ABOUT THIS EXERCISE.
Look at the data below and print exactly the lines from its first line through the line with "Task: Click the gold lock icon in title bar"; the pictures stay out of the copy.

ENTRIES PROVIDED.
[Start of Attachment]

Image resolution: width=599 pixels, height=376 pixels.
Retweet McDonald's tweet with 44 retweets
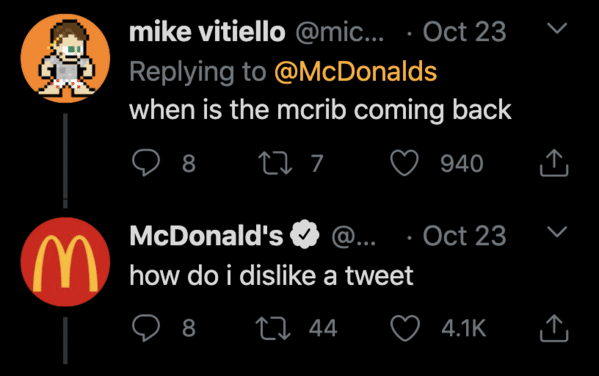pos(273,328)
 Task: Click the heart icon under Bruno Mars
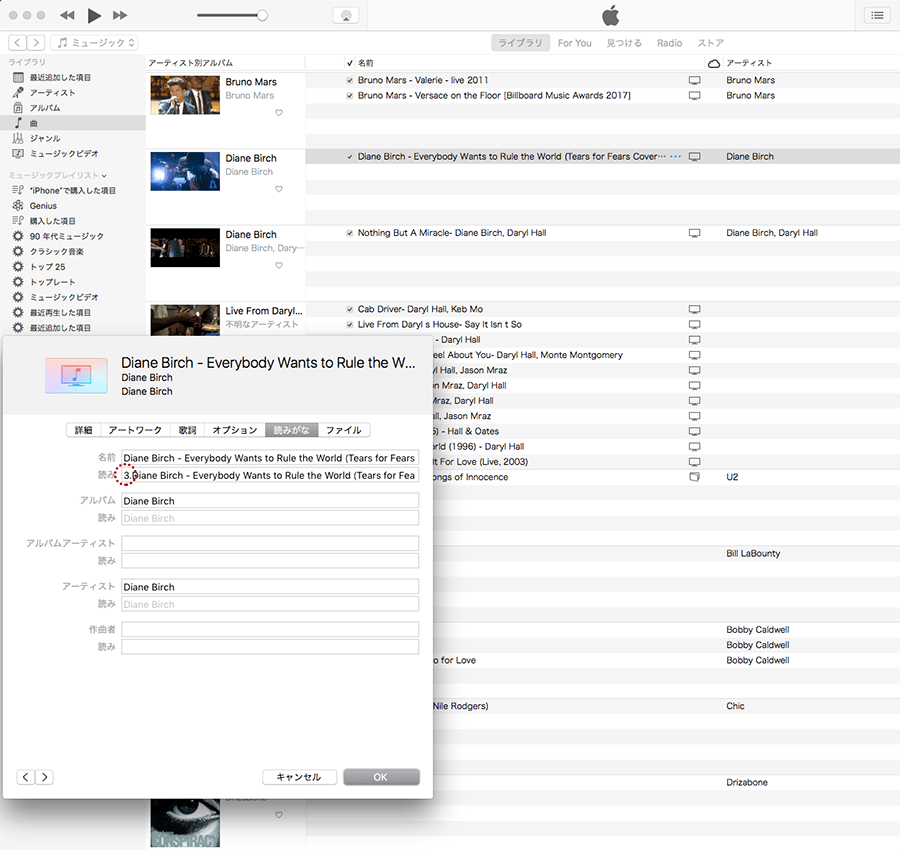279,113
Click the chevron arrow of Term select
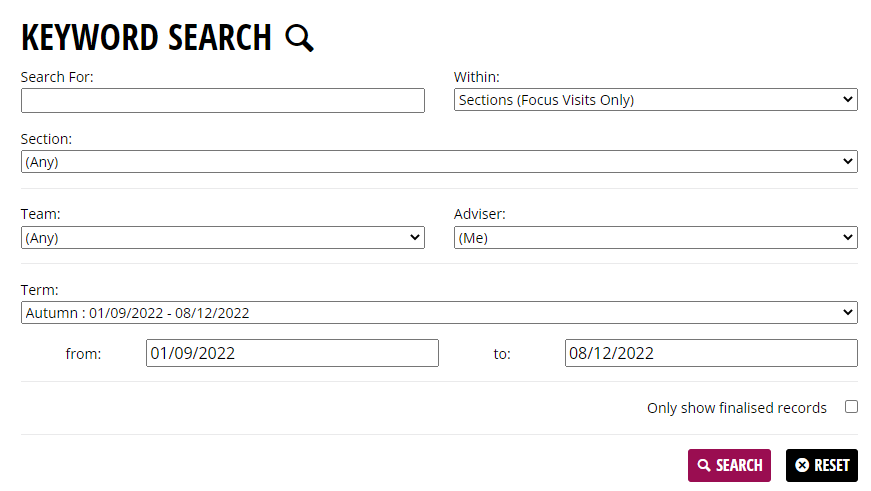The width and height of the screenshot is (871, 491). [848, 313]
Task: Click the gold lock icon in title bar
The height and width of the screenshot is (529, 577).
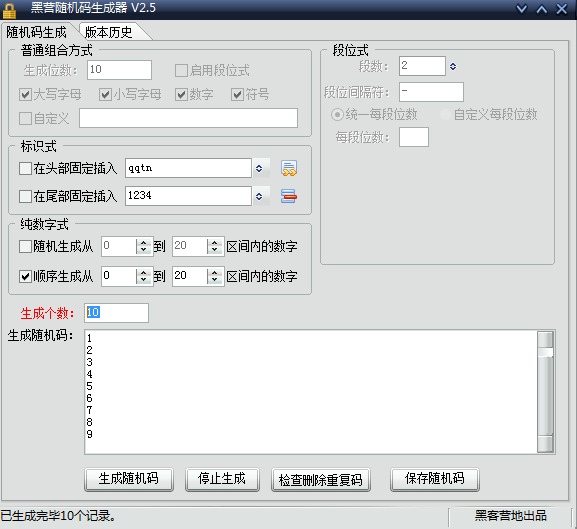Action: [9, 10]
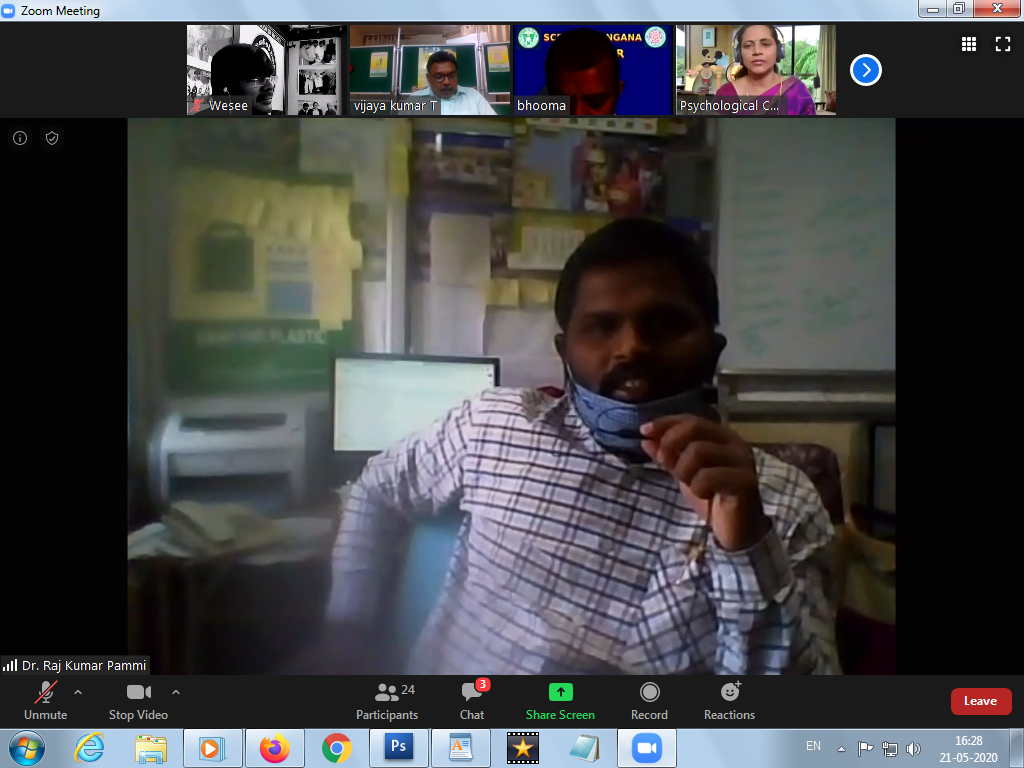This screenshot has width=1024, height=768.
Task: Show hidden system tray icons
Action: pyautogui.click(x=841, y=748)
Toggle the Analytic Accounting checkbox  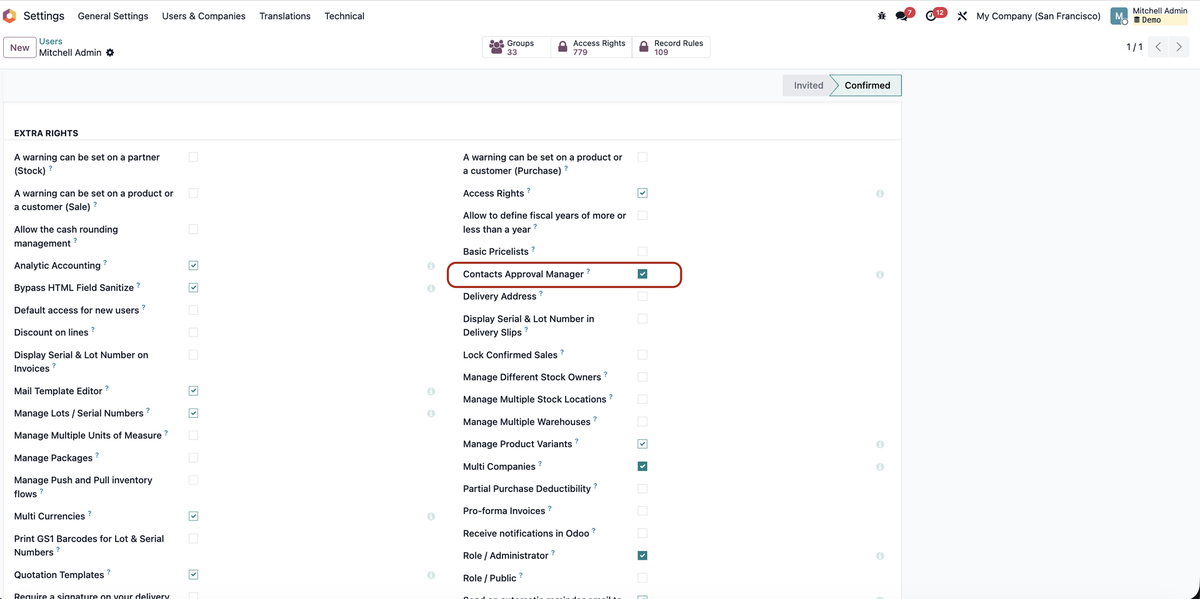point(193,266)
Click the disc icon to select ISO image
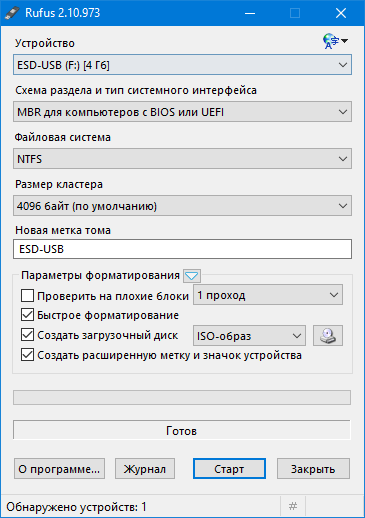365x518 pixels. [x=328, y=336]
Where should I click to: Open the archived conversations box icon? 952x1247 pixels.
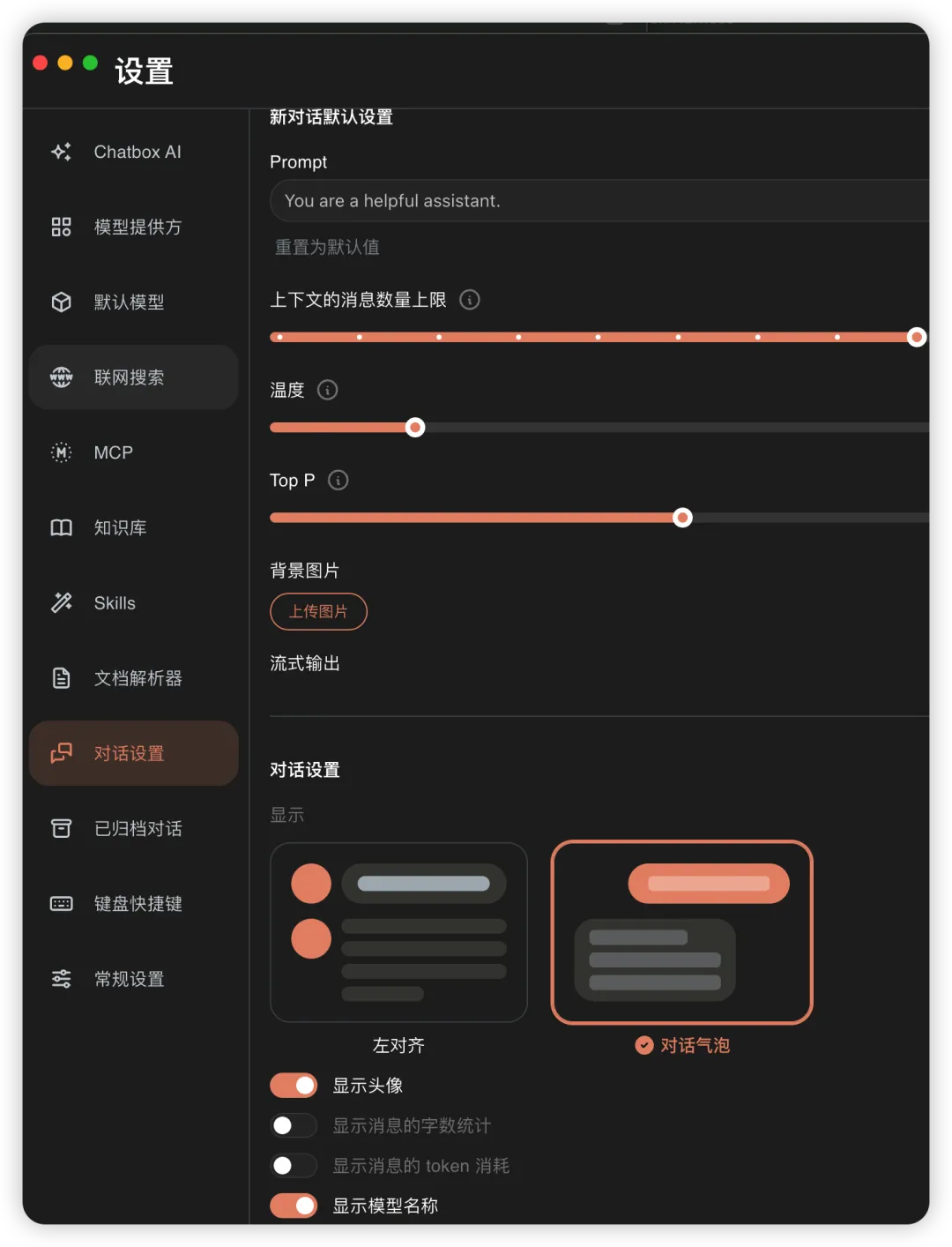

[End of Attachment]

SOLUTION TO THIS TASK.
Image resolution: width=599 pixels, height=376 pixels.
Retweet McDonald's tweet with 44 retweets
pos(273,328)
 Task: Click the heart icon under Bruno Mars
279,113
Click the chevron arrow of Term select
The width and height of the screenshot is (871, 491). [848, 313]
Task: Click the gold lock icon in title bar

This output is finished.